Excerpt From Chapter 13
Somewhere, somehow, I knew I had experienced that same situation before. As I thought back over the storm, I could hear the thunder rumble, but I also heard the frightened shriek of piccolos and flutes. I heard the low, throbbing notes that only double basses can make, and I reexperienced the fear-laden instability of shifting chords and dissonant harmonies. Eventually, as the thunder in the low strings grew softer and less intense, I heard the tentative notes of the clarinet followed by the stronger answer of the horns. The orchestral harmonies had already told me that the danger had passed, since everything was coming to a full and safe resolution, or harmonic conclusion. Then came a theme played in the strings that was so perfect and so much a tender celebration of life that, as I realized what it was, I was overwhelmed and humbled to have heard what I considered nature’s reenactment of Beethoven’s sixth symphony, the Pastoral Symphony!

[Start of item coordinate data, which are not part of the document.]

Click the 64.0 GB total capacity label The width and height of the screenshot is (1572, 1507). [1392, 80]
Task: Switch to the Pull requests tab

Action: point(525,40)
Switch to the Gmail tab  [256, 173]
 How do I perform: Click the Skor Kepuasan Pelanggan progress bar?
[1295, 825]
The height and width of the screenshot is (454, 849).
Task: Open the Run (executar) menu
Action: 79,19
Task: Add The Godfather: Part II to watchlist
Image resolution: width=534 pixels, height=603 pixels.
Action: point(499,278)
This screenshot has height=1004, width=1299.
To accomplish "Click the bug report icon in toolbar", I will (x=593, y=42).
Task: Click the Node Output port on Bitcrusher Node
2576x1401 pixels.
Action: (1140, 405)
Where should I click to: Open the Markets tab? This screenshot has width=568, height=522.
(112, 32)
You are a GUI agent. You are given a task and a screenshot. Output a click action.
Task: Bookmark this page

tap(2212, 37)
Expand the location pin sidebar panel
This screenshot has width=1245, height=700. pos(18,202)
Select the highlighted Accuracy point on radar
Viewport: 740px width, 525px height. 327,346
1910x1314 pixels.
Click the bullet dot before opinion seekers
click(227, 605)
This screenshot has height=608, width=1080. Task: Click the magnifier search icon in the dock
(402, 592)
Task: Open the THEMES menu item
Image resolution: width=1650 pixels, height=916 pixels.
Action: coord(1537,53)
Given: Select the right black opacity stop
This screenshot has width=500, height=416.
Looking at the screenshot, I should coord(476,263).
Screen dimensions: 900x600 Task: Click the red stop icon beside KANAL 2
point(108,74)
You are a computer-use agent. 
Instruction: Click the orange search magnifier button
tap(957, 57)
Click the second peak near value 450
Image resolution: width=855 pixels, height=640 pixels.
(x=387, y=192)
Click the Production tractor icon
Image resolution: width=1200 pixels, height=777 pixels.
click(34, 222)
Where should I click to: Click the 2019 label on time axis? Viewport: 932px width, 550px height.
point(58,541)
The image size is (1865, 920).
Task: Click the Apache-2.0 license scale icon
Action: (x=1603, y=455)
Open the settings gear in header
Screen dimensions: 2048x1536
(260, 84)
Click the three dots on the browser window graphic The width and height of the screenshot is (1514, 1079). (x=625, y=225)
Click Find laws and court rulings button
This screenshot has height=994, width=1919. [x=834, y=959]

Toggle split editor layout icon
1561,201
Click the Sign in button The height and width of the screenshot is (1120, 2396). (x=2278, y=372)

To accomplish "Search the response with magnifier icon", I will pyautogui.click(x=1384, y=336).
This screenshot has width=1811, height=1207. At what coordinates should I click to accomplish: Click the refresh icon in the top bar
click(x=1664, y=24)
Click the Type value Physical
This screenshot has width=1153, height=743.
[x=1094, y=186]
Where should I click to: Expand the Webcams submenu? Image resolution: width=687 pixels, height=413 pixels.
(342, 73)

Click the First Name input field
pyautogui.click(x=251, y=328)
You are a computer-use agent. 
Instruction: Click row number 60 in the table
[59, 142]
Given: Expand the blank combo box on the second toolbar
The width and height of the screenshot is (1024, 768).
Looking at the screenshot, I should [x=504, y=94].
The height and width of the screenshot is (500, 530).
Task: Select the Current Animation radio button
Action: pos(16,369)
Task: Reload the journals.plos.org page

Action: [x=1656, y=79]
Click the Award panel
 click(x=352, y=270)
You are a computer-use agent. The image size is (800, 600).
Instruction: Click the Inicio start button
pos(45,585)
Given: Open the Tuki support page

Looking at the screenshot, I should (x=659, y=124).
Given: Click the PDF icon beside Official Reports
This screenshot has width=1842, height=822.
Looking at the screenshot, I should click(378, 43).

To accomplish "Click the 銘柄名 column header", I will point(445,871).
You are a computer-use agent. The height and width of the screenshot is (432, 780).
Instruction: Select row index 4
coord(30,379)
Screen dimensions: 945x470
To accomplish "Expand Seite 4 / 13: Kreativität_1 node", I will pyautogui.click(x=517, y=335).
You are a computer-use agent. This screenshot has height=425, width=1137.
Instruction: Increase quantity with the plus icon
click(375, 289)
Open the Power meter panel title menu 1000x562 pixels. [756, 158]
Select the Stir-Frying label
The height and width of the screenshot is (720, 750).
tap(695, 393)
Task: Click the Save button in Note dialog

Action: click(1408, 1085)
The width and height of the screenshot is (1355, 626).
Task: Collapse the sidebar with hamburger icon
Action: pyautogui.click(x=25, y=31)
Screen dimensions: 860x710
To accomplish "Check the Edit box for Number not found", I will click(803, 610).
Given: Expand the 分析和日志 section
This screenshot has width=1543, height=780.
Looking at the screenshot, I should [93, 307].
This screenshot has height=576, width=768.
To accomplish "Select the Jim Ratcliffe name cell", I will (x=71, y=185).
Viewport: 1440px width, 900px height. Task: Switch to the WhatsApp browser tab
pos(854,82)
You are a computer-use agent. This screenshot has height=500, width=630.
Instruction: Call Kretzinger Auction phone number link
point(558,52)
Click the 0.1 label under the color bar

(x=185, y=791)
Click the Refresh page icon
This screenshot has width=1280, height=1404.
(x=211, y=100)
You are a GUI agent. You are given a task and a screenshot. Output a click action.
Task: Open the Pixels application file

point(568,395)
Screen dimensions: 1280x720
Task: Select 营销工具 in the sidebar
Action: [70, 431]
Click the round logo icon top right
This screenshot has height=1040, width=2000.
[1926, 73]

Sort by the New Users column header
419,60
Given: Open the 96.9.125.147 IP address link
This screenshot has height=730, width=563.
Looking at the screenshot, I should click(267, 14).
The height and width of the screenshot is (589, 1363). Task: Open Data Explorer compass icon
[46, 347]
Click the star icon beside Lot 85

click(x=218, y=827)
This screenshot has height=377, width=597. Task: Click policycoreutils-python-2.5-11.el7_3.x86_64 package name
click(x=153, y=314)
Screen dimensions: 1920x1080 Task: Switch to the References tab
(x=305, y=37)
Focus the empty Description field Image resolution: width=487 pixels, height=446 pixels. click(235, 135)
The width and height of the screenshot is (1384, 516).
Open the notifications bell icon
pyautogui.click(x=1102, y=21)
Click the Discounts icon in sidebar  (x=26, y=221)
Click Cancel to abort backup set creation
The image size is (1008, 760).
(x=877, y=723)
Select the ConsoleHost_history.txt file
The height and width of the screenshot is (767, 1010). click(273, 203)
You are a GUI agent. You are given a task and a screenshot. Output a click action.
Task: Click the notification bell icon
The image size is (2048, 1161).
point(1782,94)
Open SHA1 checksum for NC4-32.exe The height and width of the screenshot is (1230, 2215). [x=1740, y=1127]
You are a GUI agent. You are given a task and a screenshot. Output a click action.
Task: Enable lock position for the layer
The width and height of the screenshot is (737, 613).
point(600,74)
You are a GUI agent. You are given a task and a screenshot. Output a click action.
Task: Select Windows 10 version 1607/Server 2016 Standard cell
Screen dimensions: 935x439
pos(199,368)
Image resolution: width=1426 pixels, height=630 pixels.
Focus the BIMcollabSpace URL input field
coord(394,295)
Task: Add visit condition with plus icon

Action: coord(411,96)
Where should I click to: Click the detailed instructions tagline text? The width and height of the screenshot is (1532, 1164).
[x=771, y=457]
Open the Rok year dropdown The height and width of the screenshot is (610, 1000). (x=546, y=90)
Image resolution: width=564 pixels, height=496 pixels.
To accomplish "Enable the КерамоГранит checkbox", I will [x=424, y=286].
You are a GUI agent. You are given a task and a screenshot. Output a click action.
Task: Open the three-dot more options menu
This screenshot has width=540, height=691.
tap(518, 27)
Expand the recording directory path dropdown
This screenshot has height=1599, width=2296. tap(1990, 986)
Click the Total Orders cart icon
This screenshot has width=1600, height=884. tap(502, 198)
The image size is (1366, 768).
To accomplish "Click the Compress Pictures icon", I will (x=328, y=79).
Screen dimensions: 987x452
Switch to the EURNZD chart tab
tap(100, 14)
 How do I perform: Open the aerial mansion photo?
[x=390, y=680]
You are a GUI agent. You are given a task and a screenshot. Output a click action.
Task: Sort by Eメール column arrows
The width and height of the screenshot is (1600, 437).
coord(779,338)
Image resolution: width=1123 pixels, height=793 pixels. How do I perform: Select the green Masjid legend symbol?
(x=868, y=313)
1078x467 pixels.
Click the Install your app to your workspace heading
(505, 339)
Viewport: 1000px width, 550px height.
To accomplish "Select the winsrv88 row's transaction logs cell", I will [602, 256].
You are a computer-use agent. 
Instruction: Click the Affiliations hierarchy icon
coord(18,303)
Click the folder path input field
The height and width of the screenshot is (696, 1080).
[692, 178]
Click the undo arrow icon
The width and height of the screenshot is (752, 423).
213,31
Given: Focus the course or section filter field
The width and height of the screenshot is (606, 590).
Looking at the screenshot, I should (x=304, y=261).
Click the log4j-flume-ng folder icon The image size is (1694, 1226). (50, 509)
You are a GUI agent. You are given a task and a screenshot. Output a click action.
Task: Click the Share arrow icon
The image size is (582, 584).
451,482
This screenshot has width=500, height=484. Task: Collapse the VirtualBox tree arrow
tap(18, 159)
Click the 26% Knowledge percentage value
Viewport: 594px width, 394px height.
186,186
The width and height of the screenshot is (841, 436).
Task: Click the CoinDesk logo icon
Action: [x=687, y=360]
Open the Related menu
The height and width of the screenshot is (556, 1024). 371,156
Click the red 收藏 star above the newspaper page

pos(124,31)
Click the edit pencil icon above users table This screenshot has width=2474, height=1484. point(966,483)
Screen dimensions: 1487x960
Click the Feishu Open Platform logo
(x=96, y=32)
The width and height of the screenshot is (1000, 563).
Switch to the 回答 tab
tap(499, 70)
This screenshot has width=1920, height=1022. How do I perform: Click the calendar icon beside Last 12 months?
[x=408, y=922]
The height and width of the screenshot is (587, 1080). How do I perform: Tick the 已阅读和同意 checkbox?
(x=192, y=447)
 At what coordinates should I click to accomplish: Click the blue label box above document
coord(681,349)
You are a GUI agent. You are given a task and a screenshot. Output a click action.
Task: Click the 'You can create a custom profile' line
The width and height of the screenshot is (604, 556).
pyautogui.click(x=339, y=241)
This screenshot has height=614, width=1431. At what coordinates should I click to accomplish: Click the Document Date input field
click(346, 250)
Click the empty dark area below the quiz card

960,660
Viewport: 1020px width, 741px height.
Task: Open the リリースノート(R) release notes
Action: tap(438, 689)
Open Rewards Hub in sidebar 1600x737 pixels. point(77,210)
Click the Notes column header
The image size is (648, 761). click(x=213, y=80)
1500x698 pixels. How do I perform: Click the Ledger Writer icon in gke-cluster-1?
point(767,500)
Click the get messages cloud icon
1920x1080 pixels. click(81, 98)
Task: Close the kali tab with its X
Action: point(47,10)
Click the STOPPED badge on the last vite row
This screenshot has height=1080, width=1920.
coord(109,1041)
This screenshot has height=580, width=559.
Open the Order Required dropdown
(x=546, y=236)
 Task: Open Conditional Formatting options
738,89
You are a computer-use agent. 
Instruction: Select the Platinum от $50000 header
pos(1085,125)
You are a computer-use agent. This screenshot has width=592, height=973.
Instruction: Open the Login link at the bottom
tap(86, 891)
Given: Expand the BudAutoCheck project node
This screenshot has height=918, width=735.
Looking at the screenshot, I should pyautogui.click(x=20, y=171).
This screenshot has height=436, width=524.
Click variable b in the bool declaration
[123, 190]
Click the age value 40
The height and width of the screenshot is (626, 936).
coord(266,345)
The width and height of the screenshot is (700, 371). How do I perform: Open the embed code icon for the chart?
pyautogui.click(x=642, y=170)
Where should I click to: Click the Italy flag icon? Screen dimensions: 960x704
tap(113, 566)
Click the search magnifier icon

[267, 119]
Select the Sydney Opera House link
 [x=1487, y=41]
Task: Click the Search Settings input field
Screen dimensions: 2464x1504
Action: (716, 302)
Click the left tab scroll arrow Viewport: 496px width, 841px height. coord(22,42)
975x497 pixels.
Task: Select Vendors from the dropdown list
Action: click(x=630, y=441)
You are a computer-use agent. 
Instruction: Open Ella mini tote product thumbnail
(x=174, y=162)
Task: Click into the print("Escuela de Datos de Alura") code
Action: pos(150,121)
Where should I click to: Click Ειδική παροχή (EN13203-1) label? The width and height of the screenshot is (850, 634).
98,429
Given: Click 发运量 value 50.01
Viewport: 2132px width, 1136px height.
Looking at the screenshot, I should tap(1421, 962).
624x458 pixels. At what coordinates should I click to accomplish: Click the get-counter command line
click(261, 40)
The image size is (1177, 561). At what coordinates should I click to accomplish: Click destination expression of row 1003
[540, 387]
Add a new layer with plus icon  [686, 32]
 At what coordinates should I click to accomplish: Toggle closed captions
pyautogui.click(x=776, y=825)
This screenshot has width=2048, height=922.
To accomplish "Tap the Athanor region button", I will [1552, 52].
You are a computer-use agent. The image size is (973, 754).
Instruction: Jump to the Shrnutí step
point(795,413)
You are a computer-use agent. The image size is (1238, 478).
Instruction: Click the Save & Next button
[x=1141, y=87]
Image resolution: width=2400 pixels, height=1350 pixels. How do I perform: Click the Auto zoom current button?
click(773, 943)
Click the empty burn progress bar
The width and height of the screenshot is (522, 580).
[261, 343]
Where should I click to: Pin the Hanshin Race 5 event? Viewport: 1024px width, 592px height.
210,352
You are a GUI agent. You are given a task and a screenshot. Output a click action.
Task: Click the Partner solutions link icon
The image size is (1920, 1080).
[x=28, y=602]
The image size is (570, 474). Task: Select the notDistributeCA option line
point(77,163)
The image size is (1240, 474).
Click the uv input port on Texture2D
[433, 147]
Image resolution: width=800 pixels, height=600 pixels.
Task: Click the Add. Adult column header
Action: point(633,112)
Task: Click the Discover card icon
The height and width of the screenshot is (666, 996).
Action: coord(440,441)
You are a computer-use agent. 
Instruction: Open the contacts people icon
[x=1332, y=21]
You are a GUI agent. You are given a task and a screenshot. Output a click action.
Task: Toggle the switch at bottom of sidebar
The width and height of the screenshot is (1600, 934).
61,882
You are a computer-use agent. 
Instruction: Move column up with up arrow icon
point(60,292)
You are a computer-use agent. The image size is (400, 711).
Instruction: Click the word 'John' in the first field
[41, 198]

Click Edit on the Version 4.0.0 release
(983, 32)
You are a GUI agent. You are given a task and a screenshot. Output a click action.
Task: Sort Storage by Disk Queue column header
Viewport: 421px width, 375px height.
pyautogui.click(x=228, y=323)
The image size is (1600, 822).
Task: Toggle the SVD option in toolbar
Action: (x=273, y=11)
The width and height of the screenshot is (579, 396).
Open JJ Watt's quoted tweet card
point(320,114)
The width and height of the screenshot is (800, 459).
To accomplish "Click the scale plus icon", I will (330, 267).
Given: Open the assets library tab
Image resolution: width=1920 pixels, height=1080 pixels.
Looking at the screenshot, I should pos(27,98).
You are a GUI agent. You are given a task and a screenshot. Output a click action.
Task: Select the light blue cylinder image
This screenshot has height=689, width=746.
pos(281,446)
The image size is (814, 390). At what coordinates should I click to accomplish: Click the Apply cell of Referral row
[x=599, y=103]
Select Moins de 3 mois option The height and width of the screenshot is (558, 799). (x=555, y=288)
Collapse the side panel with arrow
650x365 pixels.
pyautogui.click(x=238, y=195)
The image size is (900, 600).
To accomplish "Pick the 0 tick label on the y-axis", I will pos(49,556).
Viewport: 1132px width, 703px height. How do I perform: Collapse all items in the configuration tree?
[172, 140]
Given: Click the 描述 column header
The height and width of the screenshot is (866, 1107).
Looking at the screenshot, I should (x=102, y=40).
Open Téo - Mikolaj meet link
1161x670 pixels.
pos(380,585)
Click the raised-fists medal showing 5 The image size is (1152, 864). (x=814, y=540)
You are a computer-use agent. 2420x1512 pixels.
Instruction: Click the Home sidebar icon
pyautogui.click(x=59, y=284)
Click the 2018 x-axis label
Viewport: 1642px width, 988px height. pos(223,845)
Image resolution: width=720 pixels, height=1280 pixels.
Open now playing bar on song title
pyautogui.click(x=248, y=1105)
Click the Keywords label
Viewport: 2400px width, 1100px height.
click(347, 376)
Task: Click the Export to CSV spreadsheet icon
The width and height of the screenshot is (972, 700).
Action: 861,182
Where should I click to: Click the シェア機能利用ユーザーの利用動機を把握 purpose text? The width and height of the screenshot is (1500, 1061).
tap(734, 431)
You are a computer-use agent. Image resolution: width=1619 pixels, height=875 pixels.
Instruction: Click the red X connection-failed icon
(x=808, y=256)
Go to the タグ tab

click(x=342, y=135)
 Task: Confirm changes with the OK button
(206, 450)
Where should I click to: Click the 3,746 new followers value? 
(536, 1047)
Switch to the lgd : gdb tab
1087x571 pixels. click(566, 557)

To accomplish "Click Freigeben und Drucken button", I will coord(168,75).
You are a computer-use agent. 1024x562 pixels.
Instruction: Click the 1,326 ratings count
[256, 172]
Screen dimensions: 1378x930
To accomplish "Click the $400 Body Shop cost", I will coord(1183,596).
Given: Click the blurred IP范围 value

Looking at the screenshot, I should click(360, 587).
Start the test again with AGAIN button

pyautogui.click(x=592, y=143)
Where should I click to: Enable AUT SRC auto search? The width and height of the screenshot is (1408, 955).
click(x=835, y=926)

Beethoven had captured the spirit of a thunderstorm from the awareness of its approach, through the onslaught, and finally to its peaceful conclusion. That night’s adventure had blended the past and the present into a shimmering recollection, and I knew that it would become a profound memory that would stay with me always.
Excerpt From Chapter 14
As we drove out of the driveway, I said goodbye to the redwood modern house where I had lived for the past fifteen years. This house and woods had been my home since I was a toddler taking those tentative steps into a world filled with sunshine and dandelions and things I couldn’t see until I bumped into them. I said farewell to the stream and the footbridge, to the large hickory tree and the leaning ash tree. Red and orange flowers were still blooming in my nasturtium bed, and I knew that within a month, the sumac leaves would be scarlet, and within a few weeks after that, my favorite maple tree at the top of the driveway would turn red. This was a final farewell, for I was never to live in that house again. I would be elsewhere, making friends with different trees and other flowers and accepting new challenges in my life. I was aware that meeting challenges was something for which, from the beginning of my existence, I had been carefully schooled, and I knew, unquestionably, that this was a task for which I had been unusually well prepared.